**Instructions to follow**
Rewrite the rows from the start through the line containing "I will coord(346,404).", changing "screenshot" to "image" and leaving everything else unchanged.

**Data for processing**
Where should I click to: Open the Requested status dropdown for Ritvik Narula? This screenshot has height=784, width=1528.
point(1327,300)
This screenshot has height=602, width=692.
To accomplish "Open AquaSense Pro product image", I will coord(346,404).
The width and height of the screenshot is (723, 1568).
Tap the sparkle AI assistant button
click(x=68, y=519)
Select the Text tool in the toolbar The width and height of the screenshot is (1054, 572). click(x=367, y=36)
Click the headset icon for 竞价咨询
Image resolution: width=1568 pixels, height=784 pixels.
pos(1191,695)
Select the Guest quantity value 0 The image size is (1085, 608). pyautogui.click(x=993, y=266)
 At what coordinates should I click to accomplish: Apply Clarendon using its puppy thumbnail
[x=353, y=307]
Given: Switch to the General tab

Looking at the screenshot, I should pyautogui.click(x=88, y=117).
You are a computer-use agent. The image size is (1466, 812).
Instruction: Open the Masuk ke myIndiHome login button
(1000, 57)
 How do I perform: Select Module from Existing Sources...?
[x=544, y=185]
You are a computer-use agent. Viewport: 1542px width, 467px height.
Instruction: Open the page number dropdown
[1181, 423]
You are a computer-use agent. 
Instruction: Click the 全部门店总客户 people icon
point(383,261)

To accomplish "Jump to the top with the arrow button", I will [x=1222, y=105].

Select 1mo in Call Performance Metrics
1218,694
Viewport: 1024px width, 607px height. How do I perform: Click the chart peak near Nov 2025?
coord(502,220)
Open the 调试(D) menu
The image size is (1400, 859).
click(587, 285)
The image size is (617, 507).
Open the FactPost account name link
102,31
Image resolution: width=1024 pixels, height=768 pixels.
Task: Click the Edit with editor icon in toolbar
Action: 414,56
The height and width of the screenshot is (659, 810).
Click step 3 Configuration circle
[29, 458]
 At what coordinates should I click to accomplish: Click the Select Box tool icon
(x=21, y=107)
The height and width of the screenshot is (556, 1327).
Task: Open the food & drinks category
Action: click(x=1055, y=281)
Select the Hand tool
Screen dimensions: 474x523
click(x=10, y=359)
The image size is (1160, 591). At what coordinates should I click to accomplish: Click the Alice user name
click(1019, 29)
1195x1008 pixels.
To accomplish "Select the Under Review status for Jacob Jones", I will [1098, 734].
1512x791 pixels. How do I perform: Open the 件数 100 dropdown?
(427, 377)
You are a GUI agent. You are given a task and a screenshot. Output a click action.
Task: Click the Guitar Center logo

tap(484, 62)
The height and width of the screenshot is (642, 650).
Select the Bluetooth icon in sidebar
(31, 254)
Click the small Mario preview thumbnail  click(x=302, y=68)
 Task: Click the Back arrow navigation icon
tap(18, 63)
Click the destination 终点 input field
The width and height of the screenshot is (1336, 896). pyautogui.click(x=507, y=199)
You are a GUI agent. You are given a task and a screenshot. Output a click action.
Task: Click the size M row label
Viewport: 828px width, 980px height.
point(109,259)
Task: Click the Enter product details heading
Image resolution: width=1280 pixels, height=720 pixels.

**Answer in full**
Where should I click to: Open the Requested status dropdown for Ritvik Narula? This image has height=784, width=1528.
point(1327,300)
This image has height=602, width=692.
To accomplish "Open AquaSense Pro product image", I will coord(346,404).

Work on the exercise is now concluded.